What needs to be done => Copy these rows word for word, starting at the line that has "Given: Select the Ripple Edit tool" and going through the last of the rows. Leave the pictures out of your answer.

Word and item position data
···

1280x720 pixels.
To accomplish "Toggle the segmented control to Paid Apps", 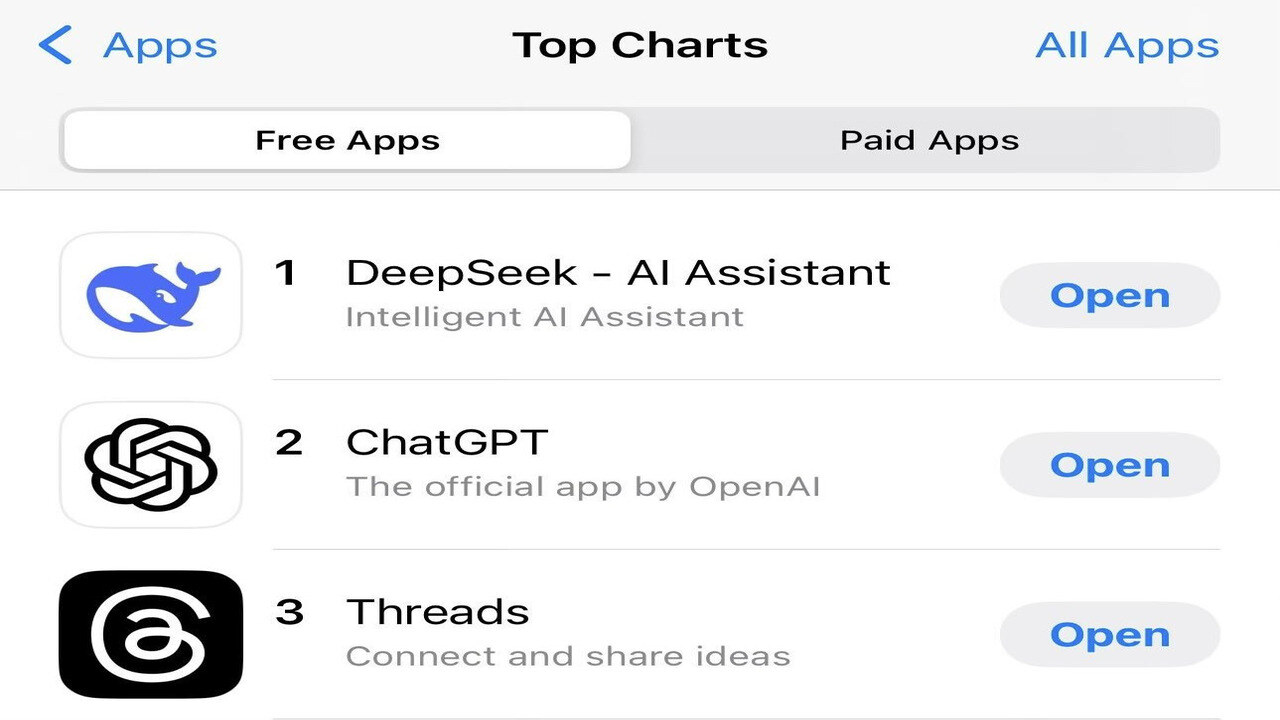I will (928, 140).
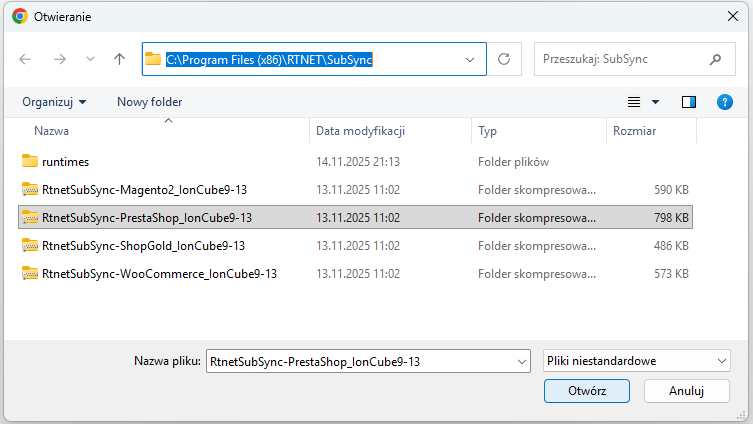This screenshot has width=753, height=424.
Task: Select the runtimes folder
Action: click(66, 161)
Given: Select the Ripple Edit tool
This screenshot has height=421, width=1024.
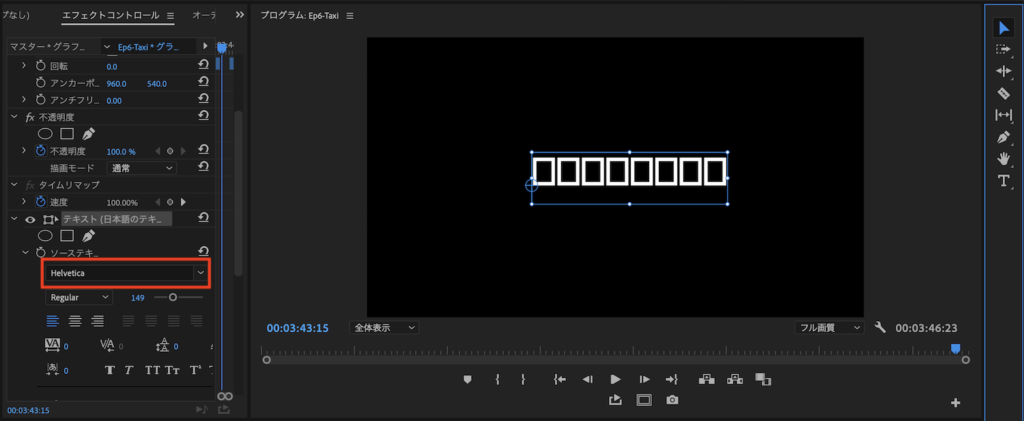Looking at the screenshot, I should (1004, 71).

···

The answer =>
Given: Select the Ripple Edit tool
This screenshot has height=421, width=1024.
Looking at the screenshot, I should (1004, 71).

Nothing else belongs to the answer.